Progesterone, the major progestogen in humans and a widely used medication.
|Use||Contraception, menopause, hypogonadism, transgender women, others|
|Biological target||Progesterone receptors (PRA, PRB, PRC, mPRs (e.g., mPRα, mPRβ, mPRγ, mPRδ, others))|
The progestogens are one of the five major classes of steroid hormones, in addition to the androgens, estrogens, glucocorticoids, and mineralocorticoids, as well as the neurosteroids. All endogenous progestogens are characterized by their basic 21-carbon skeleton, called a pregnane skeleton (C21). In similar manner, the estrogens possess an estrane skeleton (C18), and androgens, an androstane skeleton (C19).

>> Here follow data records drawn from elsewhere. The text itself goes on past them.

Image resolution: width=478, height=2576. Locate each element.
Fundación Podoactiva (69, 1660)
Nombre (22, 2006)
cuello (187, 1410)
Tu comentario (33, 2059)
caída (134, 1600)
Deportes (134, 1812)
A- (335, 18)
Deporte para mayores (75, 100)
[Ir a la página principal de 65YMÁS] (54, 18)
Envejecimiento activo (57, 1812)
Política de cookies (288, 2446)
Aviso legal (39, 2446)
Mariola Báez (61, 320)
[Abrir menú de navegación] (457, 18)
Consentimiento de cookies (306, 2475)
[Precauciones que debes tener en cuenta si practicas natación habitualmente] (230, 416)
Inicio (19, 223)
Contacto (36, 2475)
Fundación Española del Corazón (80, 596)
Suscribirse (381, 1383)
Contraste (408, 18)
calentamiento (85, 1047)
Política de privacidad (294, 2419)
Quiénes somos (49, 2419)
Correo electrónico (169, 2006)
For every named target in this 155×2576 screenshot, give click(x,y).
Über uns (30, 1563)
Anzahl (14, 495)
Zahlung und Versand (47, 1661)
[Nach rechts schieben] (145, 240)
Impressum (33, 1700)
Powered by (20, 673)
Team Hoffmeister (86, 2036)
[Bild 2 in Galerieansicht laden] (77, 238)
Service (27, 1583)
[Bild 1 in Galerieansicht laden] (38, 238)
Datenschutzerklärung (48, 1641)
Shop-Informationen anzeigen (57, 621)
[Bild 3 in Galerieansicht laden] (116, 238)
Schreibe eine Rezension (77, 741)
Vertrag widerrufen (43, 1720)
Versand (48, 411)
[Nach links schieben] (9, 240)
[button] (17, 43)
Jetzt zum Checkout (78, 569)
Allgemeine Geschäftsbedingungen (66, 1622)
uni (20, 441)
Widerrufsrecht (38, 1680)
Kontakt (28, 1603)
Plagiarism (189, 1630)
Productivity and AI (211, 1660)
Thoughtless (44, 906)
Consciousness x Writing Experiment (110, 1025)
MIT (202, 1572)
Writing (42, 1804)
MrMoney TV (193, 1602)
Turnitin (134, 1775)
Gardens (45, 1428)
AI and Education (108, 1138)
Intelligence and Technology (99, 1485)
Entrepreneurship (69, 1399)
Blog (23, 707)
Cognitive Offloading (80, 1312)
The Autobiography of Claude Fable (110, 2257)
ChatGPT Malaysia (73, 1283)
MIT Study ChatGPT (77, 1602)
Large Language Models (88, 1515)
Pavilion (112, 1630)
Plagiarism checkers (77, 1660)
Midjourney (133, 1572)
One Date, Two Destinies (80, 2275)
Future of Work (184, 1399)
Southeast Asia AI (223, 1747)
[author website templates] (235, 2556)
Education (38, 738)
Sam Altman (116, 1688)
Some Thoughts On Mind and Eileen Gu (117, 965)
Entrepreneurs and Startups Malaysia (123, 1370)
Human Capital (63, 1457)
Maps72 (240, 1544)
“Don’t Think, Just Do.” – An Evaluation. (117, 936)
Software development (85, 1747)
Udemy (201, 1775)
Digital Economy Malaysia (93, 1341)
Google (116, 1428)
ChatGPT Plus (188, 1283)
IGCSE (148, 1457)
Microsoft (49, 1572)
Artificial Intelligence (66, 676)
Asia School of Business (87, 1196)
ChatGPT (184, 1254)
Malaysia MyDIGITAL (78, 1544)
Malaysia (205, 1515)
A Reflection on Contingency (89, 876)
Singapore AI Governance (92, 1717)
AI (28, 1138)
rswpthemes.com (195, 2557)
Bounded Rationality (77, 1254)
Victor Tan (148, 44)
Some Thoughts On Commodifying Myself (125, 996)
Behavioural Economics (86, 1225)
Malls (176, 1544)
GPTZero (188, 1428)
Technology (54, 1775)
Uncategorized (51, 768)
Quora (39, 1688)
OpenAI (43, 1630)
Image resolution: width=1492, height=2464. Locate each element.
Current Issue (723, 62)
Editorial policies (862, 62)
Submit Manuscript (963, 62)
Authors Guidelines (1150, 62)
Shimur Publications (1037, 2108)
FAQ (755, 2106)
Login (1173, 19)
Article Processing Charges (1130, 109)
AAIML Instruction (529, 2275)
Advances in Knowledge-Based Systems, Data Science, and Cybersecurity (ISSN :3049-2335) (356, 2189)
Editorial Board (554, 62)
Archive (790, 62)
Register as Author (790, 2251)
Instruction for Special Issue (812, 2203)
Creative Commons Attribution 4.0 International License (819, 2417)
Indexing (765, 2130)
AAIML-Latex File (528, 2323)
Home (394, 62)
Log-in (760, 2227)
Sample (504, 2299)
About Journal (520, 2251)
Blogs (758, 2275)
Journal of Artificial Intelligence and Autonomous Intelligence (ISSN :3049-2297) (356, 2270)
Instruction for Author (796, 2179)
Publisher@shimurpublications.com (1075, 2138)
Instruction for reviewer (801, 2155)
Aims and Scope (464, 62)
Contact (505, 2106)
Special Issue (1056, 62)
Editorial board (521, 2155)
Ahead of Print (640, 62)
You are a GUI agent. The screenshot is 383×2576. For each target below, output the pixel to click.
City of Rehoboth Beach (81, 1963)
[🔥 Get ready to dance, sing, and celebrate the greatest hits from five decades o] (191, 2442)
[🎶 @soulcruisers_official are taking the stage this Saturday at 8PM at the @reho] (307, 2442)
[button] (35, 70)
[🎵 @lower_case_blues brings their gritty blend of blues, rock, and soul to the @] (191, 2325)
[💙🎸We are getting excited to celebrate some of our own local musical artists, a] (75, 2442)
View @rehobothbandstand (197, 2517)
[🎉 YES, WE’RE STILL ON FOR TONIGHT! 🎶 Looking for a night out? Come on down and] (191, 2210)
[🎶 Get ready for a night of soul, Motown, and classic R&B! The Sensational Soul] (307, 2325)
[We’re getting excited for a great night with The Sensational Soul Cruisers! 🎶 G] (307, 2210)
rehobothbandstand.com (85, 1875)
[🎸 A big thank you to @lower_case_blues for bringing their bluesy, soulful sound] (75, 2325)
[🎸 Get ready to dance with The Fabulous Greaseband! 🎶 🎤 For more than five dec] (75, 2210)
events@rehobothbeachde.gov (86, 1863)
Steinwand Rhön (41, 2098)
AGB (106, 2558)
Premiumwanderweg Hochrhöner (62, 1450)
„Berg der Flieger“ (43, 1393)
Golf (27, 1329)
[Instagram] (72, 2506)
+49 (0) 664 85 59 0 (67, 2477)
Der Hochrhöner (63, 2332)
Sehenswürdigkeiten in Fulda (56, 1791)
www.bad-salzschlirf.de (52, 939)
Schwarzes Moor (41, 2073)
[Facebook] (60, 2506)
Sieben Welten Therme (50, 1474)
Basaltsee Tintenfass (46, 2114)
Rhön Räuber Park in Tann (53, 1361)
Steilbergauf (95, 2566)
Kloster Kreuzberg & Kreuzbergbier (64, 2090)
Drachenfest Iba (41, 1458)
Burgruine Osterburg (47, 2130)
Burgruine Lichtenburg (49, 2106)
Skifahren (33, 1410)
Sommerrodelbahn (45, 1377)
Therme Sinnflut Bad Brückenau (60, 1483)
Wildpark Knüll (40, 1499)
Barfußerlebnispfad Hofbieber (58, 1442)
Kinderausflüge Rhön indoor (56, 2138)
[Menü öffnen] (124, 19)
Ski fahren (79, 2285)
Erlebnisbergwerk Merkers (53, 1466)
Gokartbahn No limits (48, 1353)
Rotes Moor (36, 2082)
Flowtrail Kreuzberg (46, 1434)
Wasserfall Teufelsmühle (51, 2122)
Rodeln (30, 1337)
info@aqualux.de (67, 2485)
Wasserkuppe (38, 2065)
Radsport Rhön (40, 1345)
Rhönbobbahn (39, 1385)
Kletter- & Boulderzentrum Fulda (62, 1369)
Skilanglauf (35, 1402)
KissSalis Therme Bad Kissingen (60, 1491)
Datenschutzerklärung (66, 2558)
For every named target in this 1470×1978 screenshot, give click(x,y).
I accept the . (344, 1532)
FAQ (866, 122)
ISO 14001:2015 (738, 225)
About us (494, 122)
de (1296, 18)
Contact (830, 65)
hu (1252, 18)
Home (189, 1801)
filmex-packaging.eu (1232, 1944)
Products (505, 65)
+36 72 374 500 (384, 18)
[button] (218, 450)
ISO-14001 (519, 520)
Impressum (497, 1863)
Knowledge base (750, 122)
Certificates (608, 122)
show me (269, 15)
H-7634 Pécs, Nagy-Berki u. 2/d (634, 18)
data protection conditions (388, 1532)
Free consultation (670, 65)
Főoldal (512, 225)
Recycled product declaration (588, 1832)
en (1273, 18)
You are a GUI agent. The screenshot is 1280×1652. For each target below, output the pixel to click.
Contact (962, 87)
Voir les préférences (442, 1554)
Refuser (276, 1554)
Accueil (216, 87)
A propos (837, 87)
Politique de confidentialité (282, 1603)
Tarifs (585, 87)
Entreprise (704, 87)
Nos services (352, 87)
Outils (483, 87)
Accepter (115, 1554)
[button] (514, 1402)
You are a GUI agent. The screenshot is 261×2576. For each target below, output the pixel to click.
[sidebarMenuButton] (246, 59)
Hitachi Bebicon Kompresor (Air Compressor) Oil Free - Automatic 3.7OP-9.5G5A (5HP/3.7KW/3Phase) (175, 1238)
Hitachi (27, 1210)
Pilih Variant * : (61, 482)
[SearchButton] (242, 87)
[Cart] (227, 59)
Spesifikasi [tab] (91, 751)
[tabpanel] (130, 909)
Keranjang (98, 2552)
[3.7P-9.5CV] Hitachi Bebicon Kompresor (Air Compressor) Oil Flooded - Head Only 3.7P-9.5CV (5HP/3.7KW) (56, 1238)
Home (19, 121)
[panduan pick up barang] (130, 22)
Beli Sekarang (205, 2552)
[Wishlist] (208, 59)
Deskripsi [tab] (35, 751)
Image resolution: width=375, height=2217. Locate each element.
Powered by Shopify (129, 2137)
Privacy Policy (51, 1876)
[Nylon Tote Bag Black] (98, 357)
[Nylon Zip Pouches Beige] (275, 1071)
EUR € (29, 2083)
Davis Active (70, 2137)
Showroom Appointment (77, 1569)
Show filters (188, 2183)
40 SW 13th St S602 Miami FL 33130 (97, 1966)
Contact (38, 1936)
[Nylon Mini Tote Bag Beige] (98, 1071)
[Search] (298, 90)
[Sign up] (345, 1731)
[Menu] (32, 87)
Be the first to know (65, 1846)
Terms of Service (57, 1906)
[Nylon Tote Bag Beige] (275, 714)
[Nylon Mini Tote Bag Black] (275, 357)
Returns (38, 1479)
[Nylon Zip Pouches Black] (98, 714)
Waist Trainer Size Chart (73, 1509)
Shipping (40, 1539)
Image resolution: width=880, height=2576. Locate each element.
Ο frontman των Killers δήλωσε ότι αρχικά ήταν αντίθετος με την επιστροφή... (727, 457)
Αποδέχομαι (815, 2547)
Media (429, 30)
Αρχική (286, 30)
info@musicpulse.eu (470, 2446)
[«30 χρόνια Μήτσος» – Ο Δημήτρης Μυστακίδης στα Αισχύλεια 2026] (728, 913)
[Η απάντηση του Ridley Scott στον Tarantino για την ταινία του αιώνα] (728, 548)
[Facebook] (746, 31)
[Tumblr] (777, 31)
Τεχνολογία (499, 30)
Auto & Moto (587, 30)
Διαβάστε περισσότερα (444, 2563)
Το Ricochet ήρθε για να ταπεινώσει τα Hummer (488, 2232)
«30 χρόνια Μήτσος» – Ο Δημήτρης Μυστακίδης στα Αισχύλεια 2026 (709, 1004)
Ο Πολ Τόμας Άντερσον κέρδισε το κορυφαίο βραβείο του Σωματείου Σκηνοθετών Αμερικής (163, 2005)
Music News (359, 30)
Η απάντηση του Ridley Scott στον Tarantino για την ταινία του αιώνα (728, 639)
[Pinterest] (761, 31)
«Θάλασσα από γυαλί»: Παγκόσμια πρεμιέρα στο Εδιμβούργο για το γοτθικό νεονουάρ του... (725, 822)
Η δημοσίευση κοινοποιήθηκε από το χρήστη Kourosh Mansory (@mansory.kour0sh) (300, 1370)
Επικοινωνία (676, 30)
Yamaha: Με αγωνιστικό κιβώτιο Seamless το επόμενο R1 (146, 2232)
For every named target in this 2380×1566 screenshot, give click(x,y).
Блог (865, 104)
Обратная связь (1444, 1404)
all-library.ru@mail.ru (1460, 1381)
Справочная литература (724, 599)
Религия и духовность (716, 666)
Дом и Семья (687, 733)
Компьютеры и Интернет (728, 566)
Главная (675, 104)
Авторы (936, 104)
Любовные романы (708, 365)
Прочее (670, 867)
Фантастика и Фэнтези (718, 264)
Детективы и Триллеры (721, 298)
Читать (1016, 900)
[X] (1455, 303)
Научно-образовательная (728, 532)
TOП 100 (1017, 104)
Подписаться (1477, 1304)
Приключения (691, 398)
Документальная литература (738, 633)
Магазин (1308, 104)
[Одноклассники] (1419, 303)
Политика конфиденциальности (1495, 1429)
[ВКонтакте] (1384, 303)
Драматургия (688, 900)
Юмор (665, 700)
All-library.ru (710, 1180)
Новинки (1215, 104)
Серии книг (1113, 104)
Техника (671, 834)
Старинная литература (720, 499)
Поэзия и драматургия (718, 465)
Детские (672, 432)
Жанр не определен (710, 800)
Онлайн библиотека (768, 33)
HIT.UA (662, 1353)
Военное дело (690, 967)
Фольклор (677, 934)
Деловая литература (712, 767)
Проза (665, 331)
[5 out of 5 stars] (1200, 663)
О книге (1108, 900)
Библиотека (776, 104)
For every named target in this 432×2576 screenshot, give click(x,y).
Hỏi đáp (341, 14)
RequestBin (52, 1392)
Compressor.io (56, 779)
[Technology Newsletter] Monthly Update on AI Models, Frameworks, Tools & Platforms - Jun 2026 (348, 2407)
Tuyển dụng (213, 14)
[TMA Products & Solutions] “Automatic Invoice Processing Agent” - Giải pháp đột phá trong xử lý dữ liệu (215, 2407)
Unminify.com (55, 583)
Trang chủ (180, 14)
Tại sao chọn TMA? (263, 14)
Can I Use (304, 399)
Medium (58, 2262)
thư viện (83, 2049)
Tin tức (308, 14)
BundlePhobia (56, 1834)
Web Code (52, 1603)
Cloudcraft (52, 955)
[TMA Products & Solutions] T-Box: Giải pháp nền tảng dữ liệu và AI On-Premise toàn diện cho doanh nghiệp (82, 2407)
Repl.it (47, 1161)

The terms progesterone, progestogen, and progestin are mistakenly used interchangeably both in the scientific literature and in clinical settings. While the progestins are structural analogues of progesterone, they are not functional analogues, and differ from progesterone considerably in their properties.
The most important progestogen in the body is progesterone (P4). Other endogenous progestogens include 16α-hydroxyprogesterone, 17α-hydroxyprogesterone, 20α-dihydroprogesterone, 5α-dihydroprogesterone, 11-deoxycorticosterone, and 5α-dihydrodeoxycorticosterone.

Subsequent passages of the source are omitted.